Il Paese è dilaniata questa volta da uno scandalo clamoroso, Tangentopoli, che ha causato l’implosione di 5 partiti che avevano caratterizzato la Prima Repubblica, tra cui la Democrazia Cristiana e il Partito Socialista, i cui vertici sono stati decapitati dalle inchieste del pool “Mani pulite”. Ancora una volta l’Italia è sul punto di una rivoluzione, o meglio, di una rivolta popolare. E ancora una volta arriva “l’uomo della Provvidenza”, ancora un uomo basso, pelatino e tarchiato, che dominerà (non certo governerà) per un ventennio, ma che non ha bisogno dei nostri capitani d’industria perché i soldi (ora cominciamo a capire come li ha guadagnati) ce li ha di suo. Silvio Berlusconi. Manca solo che ci abbia condotto verso un conflitto, anche se per la verità con le sue strenue difese dell’amico Putin ci è andato vicino, creando non pochi imbarazzi alla nostra diplomazia, come nel caso della difesa dell’attacco russo alla Cecenia e, recentemente, all’Ucraina.

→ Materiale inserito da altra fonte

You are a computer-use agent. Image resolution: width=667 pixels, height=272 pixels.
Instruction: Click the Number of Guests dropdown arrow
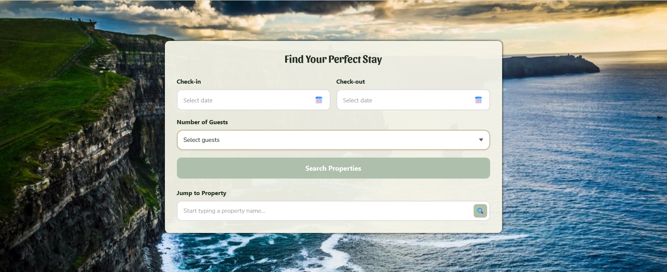click(x=481, y=140)
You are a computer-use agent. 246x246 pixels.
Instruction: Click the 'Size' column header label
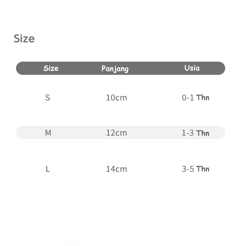(x=51, y=68)
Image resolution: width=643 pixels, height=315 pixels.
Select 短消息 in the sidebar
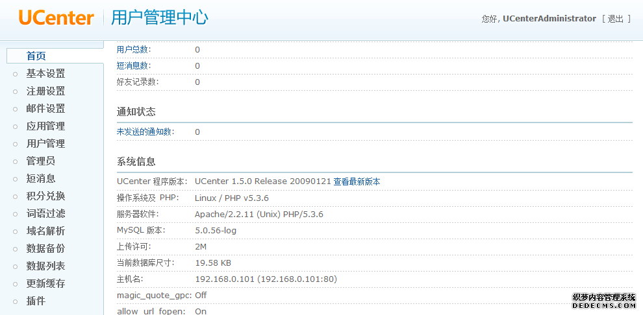(40, 179)
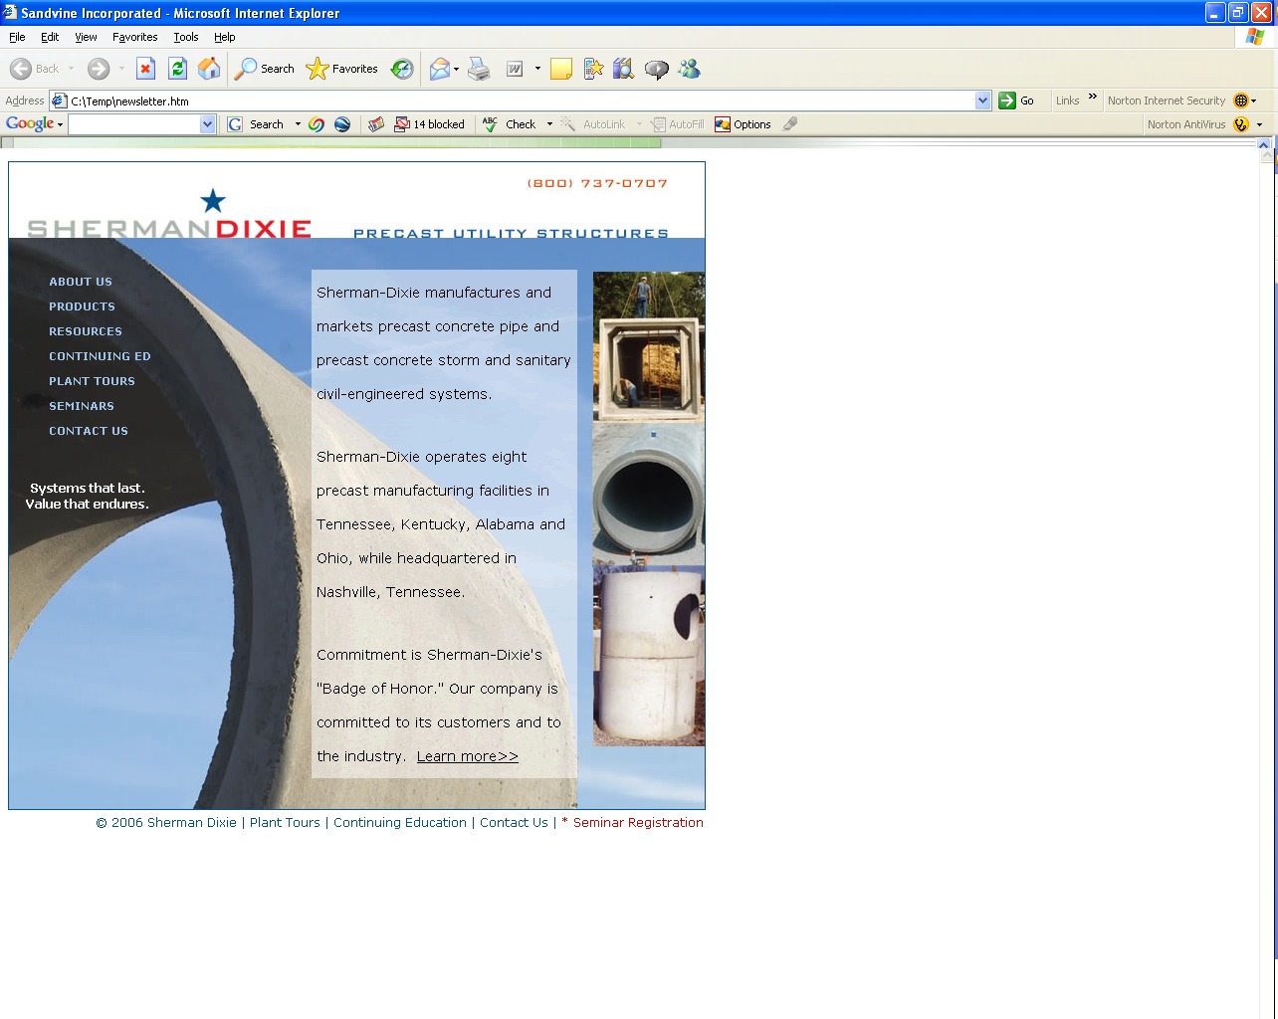Click the Print icon

click(x=479, y=69)
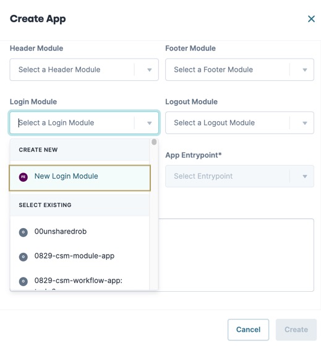Open the Header Module dropdown arrow
The height and width of the screenshot is (348, 321).
[x=149, y=70]
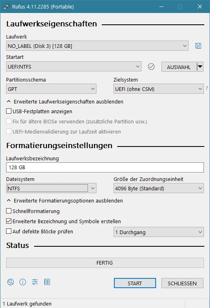210x308 pixels.
Task: Open language selection globe icon
Action: (x=11, y=282)
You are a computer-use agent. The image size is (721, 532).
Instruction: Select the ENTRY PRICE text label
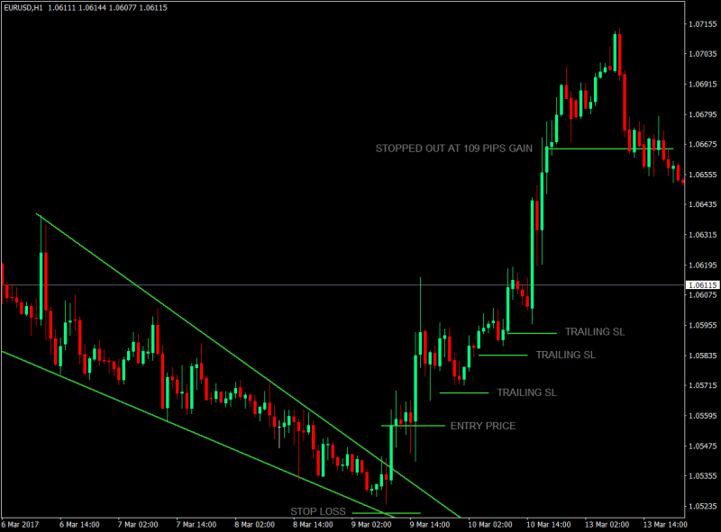point(484,426)
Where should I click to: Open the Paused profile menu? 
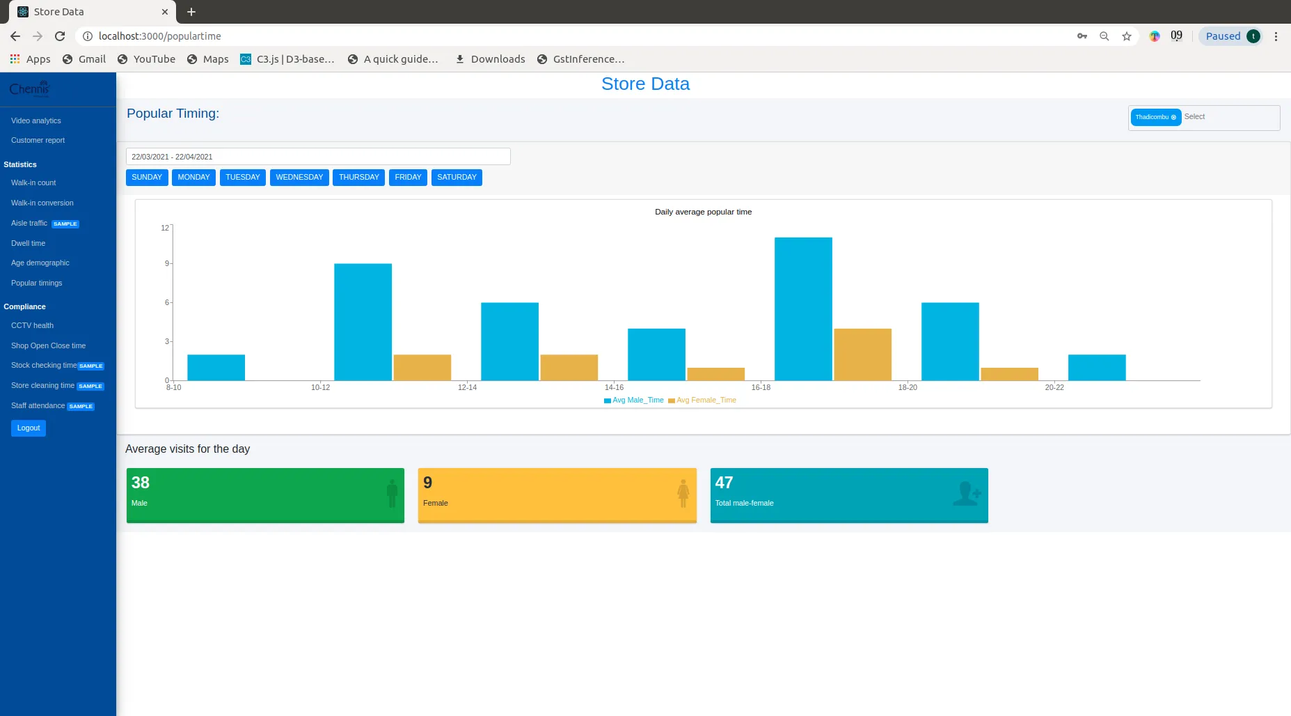click(x=1230, y=36)
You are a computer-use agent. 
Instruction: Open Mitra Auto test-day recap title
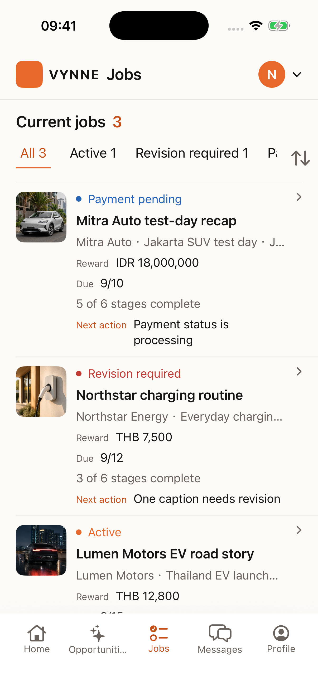click(x=156, y=221)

In comune col suo illustre (e sempre, pubblicamente lodato predecessore) ha il fatto che ormai si è limitato a difendere il suo partito, ridotto ai minimi storici, come una sorta di Repubblica di Salò dei nostri giorni: una difesa estrema senza speranza. Se non quella di salvarsi dalla galera.

Anno 2014. Il Paese questa volta è dilaniato da una crisi economica tremenda, con milioni di persone che, dopo la chiusura di fabbriche ed aziende, hanno perso il posto di lavoro e l’Italia ha un debito pubblico senza precedenti. C’è malessere e, vista l’incapacità della politica di porvi rimedio, si paventano rivolte e violenze varie. Anche questa volta la risposta arriva da un uomo (al solito della Provvidenza) che però, in questo caso, è ben fornito di capelli e, a differenza di chi l’ha preceduto in queste righe, non è un miliardario comico, bensì un comico miliardario. Beppe Grillo. Bisogna però specificare che non è, a mio avviso, in dubbio la sua buona fede, così come quella dei tanti esponenti del M5S che stanno tentando una complicata opera di rinnovamento sia della nostra classe politica che dirigente. Ma chi mi preoccupa veramente è chi c’è dietro le quinte del movimento: Gianroberto Casaleggio. Un “guru” (ancora più preoccupante) che sa di estrema destra e che perciò, se ci fate caso, ha espulso tutti gli esponenti dell’ala sinistra del movimento, i vari Orellana, Campanella, Battista, e ancora prima, Favia, perché possibilisti verso un dialogo con il PD.

Siamo sicuri che dopo Mussolini, Craxi e Berlusconi l’Italia, ancora l’ottava potenza del mondo, faccia bene ad affidarsi a Gianroberto Casaleggio? Possiamo permettercelo?